Aim of the exercise
Extract each line of the records below that contains the word "Where", copying the lines unchanged.

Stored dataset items
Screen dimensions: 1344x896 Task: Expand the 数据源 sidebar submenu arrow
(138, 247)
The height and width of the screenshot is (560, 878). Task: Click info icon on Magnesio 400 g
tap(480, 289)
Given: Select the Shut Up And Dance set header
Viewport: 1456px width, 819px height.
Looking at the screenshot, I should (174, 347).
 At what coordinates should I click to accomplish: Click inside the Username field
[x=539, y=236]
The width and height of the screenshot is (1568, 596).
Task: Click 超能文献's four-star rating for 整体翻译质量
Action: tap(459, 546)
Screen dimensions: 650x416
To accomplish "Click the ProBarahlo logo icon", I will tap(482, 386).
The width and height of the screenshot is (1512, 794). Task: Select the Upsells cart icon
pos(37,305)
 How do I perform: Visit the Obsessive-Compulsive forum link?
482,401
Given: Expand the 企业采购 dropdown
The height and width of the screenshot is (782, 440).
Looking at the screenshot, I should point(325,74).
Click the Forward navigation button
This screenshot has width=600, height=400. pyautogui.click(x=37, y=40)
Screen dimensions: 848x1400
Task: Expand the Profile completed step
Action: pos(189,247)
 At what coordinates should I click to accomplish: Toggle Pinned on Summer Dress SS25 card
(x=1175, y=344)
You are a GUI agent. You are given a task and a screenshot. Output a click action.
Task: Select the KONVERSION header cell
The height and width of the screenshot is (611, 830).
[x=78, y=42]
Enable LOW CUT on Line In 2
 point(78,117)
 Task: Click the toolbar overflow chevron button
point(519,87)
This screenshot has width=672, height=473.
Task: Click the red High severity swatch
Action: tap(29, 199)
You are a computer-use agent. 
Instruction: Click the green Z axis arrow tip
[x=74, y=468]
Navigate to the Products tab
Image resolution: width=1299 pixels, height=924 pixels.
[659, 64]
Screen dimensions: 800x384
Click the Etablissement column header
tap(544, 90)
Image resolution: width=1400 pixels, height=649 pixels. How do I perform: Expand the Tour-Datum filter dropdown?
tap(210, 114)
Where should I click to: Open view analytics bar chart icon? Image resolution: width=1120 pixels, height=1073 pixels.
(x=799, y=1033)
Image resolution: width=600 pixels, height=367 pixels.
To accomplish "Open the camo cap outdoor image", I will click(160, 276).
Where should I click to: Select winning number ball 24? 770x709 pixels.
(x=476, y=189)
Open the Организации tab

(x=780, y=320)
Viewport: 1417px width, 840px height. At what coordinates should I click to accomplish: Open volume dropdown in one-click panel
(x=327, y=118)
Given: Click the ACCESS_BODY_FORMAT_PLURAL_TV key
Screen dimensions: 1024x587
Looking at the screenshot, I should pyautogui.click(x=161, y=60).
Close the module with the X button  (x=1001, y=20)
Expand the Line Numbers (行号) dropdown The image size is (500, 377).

Finished task
Where should I click to: Open view analytics bar chart icon? Image resolution: width=1120 pixels, height=1073 pixels.
Where should I click to: Select winning number ball 24? 770x709 pixels.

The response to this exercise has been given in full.